▶ [Assigned task 1] According to the comment thread, what percentage of people in the lowest 80% of the income scale hold any stock or investments?
▶ [Assigned task 2] Reproduce the comment thread from the words "I wonder how" through the words "is duly noted.".

▶ [Page text]
Ain't it the truth. Multiple systems set up to screw working people regardless of whether they follow the rules or not. Ain't life grand.

Jack Jodell said...

SJ,
Good to have you back, and we've missed you! Thanks for this expose. Credit, seemingly like nearly everything else in this country these days, is skewed heavily in the favor of the rich. We are bombarded constantly on TV with ads from investment firms and insurance companies: Ameritrade, Charles Schwab, Edward Jonesm Geico, Progressive, and many others. The problem is, only 8.9% of those in the LOWEST 80% OF THE INCOME SCALE (MOST of us) have any stock or investments at all. Credit, banks, and the stock market are an absolute joke. They exist primarily for the rich. As far as I'm concerned, one could drop a neutron bomb on all of Wall Street and I wouldn't care in the least. This so-called bastion of capitalism is masking a den of thieves!

SJ said...

Thanks Jack, good to be back.
I wonder how long it will all go on. I know Mycue23 has told me he's stopped using credit, and I'm following his wise lead. I can't engage in a financial agreement that is always being changed -and changed on the whims of the lender, and enforced by the authorities I subsidized with my own income tax dollars.
It's insanity.
I've been saying it for a while: if the jobless rate even stays the same, there's going to be a massive default across the nation by individuals who can't bear the weight of the credit card industry's gouging and profit-making. This shit is just killing families who are barely making due and getting by and it's extending their time under debt loads.

Thanks for stopping by Mr. Jodell, you're my hero. Your rage is duly noted.
-SJ

Jack Jodell said...

Stored data
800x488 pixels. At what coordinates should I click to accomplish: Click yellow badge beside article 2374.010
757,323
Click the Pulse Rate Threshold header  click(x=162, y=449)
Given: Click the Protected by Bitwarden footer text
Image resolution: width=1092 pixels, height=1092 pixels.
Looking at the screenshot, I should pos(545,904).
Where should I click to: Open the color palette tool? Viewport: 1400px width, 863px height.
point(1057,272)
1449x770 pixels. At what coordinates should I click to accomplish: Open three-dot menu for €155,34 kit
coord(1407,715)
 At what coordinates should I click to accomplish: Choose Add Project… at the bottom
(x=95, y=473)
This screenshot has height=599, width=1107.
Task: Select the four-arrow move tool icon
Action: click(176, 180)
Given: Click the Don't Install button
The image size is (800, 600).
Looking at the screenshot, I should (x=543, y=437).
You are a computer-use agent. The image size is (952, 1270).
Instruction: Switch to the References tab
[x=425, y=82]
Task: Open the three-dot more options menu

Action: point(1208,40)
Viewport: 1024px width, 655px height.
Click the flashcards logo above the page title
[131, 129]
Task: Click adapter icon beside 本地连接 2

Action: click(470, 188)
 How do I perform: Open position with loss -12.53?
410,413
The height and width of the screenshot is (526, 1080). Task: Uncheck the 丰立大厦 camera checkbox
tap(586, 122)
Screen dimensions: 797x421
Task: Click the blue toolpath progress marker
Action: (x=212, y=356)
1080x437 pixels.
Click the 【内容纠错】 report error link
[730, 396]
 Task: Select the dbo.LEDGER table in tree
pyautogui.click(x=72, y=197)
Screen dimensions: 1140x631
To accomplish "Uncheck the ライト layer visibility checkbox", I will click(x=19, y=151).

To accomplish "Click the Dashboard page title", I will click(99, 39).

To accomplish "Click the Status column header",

▶ [Your solution 1] 8.9%

▶ [Your solution 2]
I wonder how long it will all go on. I know Mycue23 has told me he's stopped using credit, and I'm following his wise lead. I can't engage in a financial agreement that is always being changed -and changed on the whims of the lender, and enforced by the authorities I subsidized with my own income tax dollars.
It's insanity.
I've been saying it for a while: if the jobless rate even stays the same, there's going to be a massive default across the nation by individuals who can't bear the weight of the credit card industry's gouging and profit-making. This shit is just killing families who are barely making due and getting by and it's extending their time under debt loads.

Thanks for stopping by Mr. Jodell, you're my hero. Your rage is duly noted.